### Teks yang Diberikan:
....
Guru besar dalam bidang Ilmu Keislaman tersebut selanjutnya merilis suatu riwayat yang menunjukkan keagungan hari raya ‘Idul Adha ini. Dalam sebuah hadits diceritakan; ketika Rasulullah berkhutbah id, tiba-tiba beliau bertanya,  “Bulan apa sekarang?” “Allah dan Rasul-Nya lebih tahu?” jawab para sahabat. Nabi diam beberapa saat sehingga para sahabat menduga, jangan-jangan beliau akan menyebut nama yang bukan nama sebenarnya. “Tidakkah ini bulan Dzulhijjah?” tanya beliau memecah kesunyian.” “Ya,” jawab sahabat. “Negeri apa ini?” beliau bertanya lagi. “Bukankah ini negeri haram (mulia)?” kata beliau. “Ya,” jawab sahabat. “Hari apakah ini?”, “Tidakkah ini hari penyembelihan (qurban)?”  tandas beliau. “Ya,” jawab para sahabat. Beliau bersabda, “Sungguh darah, harta dan kehormatan kalian adalah barang terlarang (untuk dilanggar) bagi kalian sebagaimana terlarangnya (maksudnya: mulianya) hari kalian ini, di negeri kalian ini dan di bulan kalian ini. Sungguh kalian bakal menghadap pada Tuhan kalian, lalu Dia akan menanyai kalian mengenai amal perbuatan kalian.” (HR Al-Bukhari dan Muslim).


Berdasarkan riwayat di atas, menurut Guru besar UIN Mataram ini, Idul Adha benar-benar hari yang besar dan mulia. Ini bukan hari biasa, seperti hari-hari lainnya. Maka mari kita coba rasakan kebesarannya, kewibawaannya, dan kemuliaannya. Kebesaran hari itu mestinya membawa dampak pada perilaku kita. Merasakan kebesarannya mendorong kita tertunduk malu di hadapan Allah atas pelanggaran-pelanggaran yang mungkin kita lakukan selama ini, sebagai sebuah refleksi. Meskipun kebesaran dan kemuliaan Idul Adha seolah tak terasa karena acapkali mereka yang mengabaikan perintah tetap saja tak peduli dengan perintah Allah.  Padahal ini adalah momentum intropeksi, sebagaimana kaum muslimin yang sedang wukuf di Arafah.
....
### Baris Data:
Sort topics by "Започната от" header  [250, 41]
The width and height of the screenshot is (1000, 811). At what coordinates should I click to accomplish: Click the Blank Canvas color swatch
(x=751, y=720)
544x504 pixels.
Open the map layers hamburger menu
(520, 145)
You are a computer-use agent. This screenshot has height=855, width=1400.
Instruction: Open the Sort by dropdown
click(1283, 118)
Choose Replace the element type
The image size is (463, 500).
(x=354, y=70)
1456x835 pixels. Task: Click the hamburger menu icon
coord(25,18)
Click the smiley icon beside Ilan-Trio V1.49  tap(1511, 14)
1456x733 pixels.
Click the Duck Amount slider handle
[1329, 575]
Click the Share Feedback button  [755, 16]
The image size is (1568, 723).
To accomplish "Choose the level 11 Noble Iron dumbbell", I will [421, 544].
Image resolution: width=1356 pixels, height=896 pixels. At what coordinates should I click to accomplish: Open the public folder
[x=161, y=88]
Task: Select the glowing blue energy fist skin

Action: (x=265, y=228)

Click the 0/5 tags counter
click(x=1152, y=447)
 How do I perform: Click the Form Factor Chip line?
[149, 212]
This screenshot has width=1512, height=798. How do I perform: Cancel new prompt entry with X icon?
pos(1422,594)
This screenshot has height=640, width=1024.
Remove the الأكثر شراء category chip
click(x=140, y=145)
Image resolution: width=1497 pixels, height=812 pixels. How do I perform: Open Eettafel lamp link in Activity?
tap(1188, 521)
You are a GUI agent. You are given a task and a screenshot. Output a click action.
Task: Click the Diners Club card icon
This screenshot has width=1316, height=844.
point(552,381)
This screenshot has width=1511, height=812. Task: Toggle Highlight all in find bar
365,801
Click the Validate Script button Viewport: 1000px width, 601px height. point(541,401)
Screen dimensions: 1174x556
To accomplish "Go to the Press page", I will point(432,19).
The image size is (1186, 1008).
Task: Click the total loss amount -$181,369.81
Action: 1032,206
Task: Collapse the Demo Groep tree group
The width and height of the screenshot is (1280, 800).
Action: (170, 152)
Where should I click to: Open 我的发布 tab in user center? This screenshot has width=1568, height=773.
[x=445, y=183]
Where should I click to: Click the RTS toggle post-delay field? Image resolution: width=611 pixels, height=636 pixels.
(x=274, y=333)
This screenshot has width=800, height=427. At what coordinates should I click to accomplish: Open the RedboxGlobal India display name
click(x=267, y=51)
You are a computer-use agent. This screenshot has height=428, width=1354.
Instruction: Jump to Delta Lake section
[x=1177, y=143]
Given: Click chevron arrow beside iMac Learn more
....
### Daftar Tugas:
**A)** Sunting bagian teks yang diberikan mulai dari "Berdasarkan riwayat di" dan terus hingga "wukuf di Arafah.", lalu ganti "refleksi" dengan "renungan".
**B)** Berdasarkan teks yang diberikan, jelaskan mengapa kebesaran dan kemuliaan Idul Adha seolah tidak terasa.
**C)** Dalam teks yang diberikan, siapa yang meriwayatkan hadits tentang khutbah id Rasulullah?
Baris-baris data tersebut berasal dari sumber lain dan tidak berkaitan dengan teks yang diberikan.

### Jawaban Tiap Tugas:
**A)**
Berdasarkan riwayat di atas, menurut Guru besar UIN Mataram ini, Idul Adha benar-benar hari yang besar dan mulia. Ini bukan hari biasa, seperti hari-hari lainnya. Maka mari kita coba rasakan kebesarannya, kewibawaannya, dan kemuliaannya. Kebesaran hari itu mestinya membawa dampak pada perilaku kita. Merasakan kebesarannya mendorong kita tertunduk malu di hadapan Allah atas pelanggaran-pelanggaran yang mungkin kita lakukan selama ini, sebagai sebuah renungan. Meskipun kebesaran dan kemuliaan Idul Adha seolah tak terasa karena acapkali mereka yang mengabaikan perintah tetap saja tak peduli dengan perintah Allah.  Padahal ini adalah momentum intropeksi, sebagaimana kaum muslimin yang sedang wukuf di Arafah.

**B)** Kebesaran dan kemuliaan Idul Adha seolah tidak terasa karena mereka yang mengabaikan perintah acapkali tetap saja tidak peduli dengan perintah Allah.

**C)** Hadits itu diriwayatkan oleh Al-Bukhari dan Muslim.